EXCERPTED TEXT.
····················

MADAM SPEAKER: Standing order 118(a) requires a minister to be directly relevant, so if you could come to the point off the question, Chief Minister.

MS GALLAGHER: I will if there is any time left. Going to the point of stress, yes, I would say that when the hospital is busy staff are under more stress. The hospital is a stressful environment at any time, and when the hospital is busy and beds are in short supply, there is an additional layer of stress, and that is why so much effort is being put in to minimise that stress and to support staff. One of those is the increase in beds, and Dr Gallagher's point today was about additional beds. I will repeat in this place: when we came into power in 2001, 670 hospital beds were available. We now have 1,048 funded beds across the system—a 56 per cent increase against a population increase of only 17 per cent. And more beds are coming on line, so, no, it is not going to get worse. (Time expired.)

Asbestos—loose-fill insulation

MR COE: My question is to the Chief Minister regarding Mr Fluffy homes. Chief Minister, what analysis has the government undertaken as to how variation 306 will restrict redevelopment, whether the blocks be RZ1 or changed to a higher density but still in the residential zones?

····················

GIVEN ENTRIES.
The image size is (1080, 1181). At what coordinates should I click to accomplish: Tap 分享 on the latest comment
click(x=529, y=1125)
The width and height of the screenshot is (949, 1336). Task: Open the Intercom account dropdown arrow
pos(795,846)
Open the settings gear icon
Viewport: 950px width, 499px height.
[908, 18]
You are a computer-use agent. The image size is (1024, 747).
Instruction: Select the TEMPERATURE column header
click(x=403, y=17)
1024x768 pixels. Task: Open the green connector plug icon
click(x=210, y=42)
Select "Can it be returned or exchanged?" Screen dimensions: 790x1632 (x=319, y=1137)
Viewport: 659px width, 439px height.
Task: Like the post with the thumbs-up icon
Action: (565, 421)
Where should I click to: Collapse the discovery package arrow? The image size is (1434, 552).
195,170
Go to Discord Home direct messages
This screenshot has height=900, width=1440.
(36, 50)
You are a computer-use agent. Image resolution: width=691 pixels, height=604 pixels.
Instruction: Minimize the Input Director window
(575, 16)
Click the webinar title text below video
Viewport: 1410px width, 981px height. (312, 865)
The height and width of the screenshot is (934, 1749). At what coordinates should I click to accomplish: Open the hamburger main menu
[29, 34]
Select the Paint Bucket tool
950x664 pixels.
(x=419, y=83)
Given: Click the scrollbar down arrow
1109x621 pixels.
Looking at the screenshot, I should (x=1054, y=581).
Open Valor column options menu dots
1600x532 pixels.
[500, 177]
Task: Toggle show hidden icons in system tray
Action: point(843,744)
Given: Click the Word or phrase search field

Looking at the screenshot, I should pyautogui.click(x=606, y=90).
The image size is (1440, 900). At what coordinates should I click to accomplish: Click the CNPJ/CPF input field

····················

TASK DESCRIPTION. Can you reproduce the question-time transcript above word for word, from start to finish?

EXERCISE RESPONSE.
MADAM SPEAKER: Standing order 118(a) requires a minister to be directly relevant, so if you could come to the point off the question, Chief Minister.

MS GALLAGHER: I will if there is any time left. Going to the point of stress, yes, I would say that when the hospital is busy staff are under more stress. The hospital is a stressful environment at any time, and when the hospital is busy and beds are in short supply, there is an additional layer of stress, and that is why so much effort is being put in to minimise that stress and to support staff. One of those is the increase in beds, and Dr Gallagher's point today was about additional beds. I will repeat in this place: when we came into power in 2001, 670 hospital beds were available. We now have 1,048 funded beds across the system—a 56 per cent increase against a population increase of only 17 per cent. And more beds are coming on line, so, no, it is not going to get worse. (Time expired.)

Asbestos—loose-fill insulation

MR COE: My question is to the Chief Minister regarding Mr Fluffy homes. Chief Minister, what analysis has the government undertaken as to how variation 306 will restrict redevelopment, whether the blocks be RZ1 or changed to a higher density but still in the residential zones?